AVAILABLE DATA section start

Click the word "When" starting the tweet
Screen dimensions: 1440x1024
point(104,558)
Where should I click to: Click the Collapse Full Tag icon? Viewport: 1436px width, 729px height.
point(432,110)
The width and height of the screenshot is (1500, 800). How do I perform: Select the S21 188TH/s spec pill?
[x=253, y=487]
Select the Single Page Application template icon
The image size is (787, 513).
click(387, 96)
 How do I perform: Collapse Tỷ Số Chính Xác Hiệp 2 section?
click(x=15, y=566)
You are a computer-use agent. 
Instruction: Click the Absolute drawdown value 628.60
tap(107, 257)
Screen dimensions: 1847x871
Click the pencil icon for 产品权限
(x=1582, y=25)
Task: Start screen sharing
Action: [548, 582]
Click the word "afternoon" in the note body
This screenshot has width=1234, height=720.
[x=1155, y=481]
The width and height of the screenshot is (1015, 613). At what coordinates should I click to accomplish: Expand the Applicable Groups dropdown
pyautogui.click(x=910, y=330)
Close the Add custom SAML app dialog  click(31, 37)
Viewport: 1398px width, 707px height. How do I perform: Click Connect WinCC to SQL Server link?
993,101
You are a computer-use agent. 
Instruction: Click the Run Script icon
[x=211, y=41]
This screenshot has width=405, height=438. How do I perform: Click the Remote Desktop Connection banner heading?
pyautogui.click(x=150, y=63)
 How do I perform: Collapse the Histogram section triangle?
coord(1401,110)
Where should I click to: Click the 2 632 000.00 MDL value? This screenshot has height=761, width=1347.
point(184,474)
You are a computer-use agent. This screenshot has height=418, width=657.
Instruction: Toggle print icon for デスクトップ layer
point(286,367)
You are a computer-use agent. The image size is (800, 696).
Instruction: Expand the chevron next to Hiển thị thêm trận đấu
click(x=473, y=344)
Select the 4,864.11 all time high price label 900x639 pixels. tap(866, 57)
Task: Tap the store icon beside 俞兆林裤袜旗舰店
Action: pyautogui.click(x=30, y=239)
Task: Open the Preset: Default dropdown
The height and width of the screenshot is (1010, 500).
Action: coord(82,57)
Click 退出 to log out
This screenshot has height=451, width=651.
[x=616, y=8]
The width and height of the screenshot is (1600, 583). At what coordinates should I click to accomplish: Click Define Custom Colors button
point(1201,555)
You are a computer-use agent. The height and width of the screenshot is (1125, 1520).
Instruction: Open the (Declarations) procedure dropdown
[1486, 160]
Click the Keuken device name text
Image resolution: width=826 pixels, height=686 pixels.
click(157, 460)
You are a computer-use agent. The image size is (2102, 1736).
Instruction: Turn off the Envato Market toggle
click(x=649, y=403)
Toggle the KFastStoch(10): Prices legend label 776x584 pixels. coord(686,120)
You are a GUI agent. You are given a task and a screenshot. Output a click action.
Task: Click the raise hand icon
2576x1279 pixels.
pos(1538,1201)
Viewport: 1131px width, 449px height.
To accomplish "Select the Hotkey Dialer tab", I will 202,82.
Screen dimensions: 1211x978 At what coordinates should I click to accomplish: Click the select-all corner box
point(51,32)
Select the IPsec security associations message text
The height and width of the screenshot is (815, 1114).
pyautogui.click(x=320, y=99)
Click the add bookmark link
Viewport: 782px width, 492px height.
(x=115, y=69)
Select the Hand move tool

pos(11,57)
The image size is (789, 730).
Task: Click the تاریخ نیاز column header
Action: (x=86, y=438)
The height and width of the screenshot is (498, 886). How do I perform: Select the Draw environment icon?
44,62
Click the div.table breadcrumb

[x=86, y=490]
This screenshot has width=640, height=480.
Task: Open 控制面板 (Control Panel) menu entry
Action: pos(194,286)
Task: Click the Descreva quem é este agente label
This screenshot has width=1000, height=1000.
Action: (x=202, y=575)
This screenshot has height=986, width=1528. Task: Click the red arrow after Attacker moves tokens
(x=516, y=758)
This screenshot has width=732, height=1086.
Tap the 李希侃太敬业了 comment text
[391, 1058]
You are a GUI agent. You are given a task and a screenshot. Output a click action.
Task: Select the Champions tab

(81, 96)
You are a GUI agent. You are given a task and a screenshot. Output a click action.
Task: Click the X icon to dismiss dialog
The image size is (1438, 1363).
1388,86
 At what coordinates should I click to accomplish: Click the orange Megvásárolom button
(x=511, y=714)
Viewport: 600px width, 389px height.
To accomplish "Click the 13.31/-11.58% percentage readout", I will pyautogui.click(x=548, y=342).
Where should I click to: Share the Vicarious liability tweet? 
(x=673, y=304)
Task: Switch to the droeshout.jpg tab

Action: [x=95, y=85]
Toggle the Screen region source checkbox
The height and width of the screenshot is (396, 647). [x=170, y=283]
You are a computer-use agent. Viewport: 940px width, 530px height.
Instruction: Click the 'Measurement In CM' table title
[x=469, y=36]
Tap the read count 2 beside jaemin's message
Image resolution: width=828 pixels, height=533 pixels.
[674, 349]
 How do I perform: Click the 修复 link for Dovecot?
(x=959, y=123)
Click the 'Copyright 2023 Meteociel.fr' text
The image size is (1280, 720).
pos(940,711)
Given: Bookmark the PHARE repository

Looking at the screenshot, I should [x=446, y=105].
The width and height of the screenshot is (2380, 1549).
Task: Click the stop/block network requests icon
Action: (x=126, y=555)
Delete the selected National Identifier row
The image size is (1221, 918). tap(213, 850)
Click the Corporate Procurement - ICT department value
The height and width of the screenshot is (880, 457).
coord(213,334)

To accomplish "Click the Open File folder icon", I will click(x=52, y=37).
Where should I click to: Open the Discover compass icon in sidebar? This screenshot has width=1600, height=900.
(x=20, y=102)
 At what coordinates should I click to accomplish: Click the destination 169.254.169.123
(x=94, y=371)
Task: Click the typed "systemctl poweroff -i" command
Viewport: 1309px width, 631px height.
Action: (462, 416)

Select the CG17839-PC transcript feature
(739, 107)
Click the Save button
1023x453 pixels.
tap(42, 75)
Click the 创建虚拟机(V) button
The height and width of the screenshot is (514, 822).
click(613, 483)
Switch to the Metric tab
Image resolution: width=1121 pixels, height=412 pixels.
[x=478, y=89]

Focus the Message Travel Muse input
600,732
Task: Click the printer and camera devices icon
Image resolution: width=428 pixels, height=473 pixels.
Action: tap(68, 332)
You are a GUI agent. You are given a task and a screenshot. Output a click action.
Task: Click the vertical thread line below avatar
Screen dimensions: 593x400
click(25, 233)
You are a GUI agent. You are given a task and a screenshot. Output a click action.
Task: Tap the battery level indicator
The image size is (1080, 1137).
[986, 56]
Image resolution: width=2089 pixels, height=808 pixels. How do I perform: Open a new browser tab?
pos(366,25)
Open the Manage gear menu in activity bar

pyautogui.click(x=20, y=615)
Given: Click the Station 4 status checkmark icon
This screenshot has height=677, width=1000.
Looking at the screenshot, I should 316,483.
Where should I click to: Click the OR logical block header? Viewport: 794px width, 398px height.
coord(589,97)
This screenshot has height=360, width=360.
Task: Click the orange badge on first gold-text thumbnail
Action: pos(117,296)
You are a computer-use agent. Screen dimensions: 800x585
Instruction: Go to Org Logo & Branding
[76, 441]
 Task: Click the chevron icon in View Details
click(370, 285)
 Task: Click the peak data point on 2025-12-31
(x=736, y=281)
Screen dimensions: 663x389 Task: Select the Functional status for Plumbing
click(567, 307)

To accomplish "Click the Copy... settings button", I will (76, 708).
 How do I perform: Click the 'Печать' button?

AVAILABLE DATA section end

# [YOUR INSTRUCTIONS]
Repeat only the lines from the one holding "Screen dimensions: 663x389" through the last line of the data.

# [EXERCISE ANSWER]
Screen dimensions: 663x389 Task: Select the Functional status for Plumbing
click(567, 307)

To accomplish "Click the Copy... settings button", I will (76, 708).
 How do I perform: Click the 'Печать' button?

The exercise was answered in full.